To: Bobby Yellin who wrote (7996)3/2/1998 7:43:00 AM
From: Crimson Ghost  Read Replies (1) | Respond to of 116836
 
BOBBY: Near record consumer confidence numbers another sign that the financial bull is in its final stages and a new gild bull finally is beginning. The last time consumer confidence reached thee levels was back in 1973 -- just before the biggest stock bear and the most powerful gold bull sine World War 2.

Does look like bullion will decisively take out $300 very soon.

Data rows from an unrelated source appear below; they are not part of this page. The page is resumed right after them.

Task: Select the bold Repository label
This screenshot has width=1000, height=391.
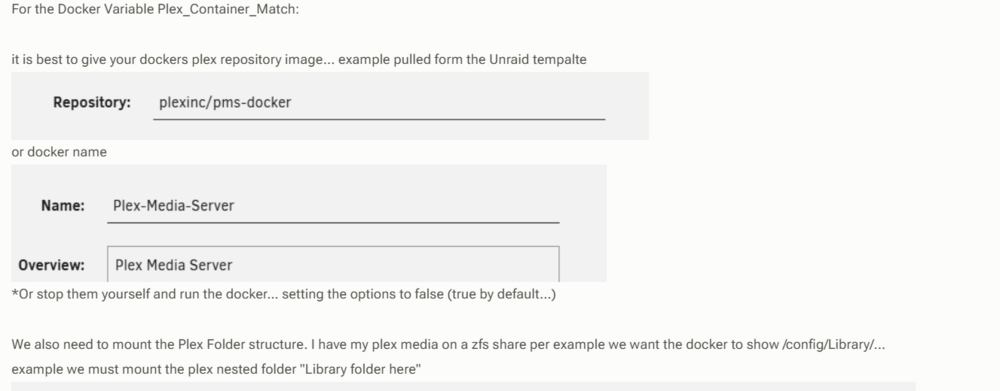Action: coord(92,103)
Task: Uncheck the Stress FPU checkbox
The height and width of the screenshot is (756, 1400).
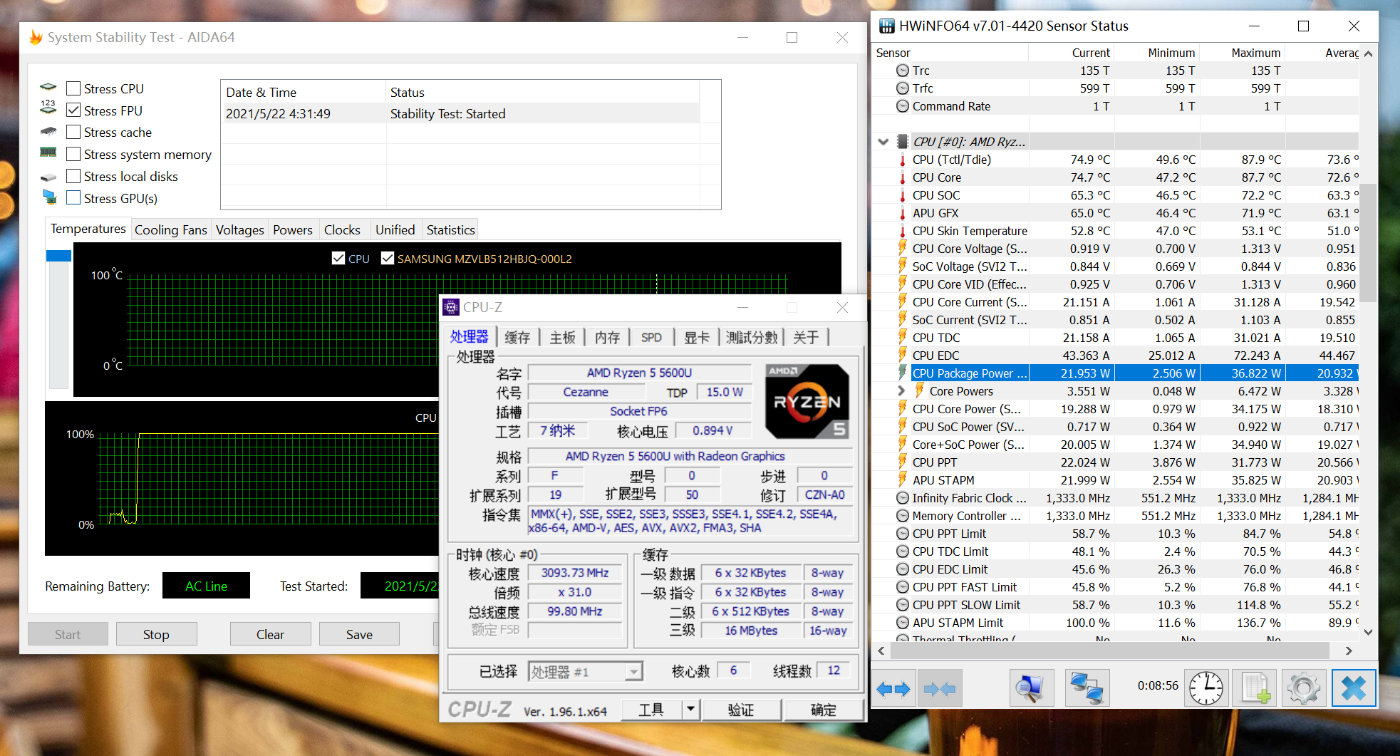Action: tap(74, 111)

To: Bobby Yellin who wrote (7996)3/2/1998 9:53:00 AM
From: Little Joe  Read Replies (1) | Respond to of 116836
 
Bobby:

I also experience those type of problems with the net. I don't know what its all about, but it is frustrating.

Live long and prosper,

Little joe



To: Bobby Yellin who wrote (7996)3/5/1998 1:47:00 AM
From: Abner Hosmer  Read Replies (1) | Respond to of 116836
 
Hi Bobby -

>>''persistently, prudently, patiently and carefully.''<<

biz.yahoo.com

Just can't get over what we are hearing from within China in these days. The only thing I can compare it with is '87 or '88, when even those inside the Kremlin first started to publicly acknowledge that the State as it currently existed probably was not sustainable. The voices from Beijing strike me with far more power than the muted whispers of despair that emerged from the Kremlin then. Beyond the crises in Asia, we are deaf witnesses to a drama of far more historic import. While Japan and the West struggle to salvage the debt of their dollar-pegged creditors, other forces are moving with admirable swiftness and alacrity, and both eyes toward the future. The days when America will roll it's fleet into the South China Sea in defense of Taiwan are numbered. In a former time, Americans would have found much to admire in such persistence in the pursuit of reform. Now we stumble about like the blind. The US concerns herself mightily with Bosnia, Haiti, Somalia, and Rwanda, then again with Kuwait, Iraq, Syria, or Israel, and again with the expansion of NATO eastward, with Hungary, Poland, the Czech Republic, onward to Lithuania in the Baltics, she concerns herself with economic crises in Indonesia, South Korea, and Mexico. China quietly concerns herself with the problems of China, and along with the memories of a colonial past, soundlessly fathoms her future. China is not the West. Hong Kong also has never been a democracy, but does she leave us with nothing to contemplate as well?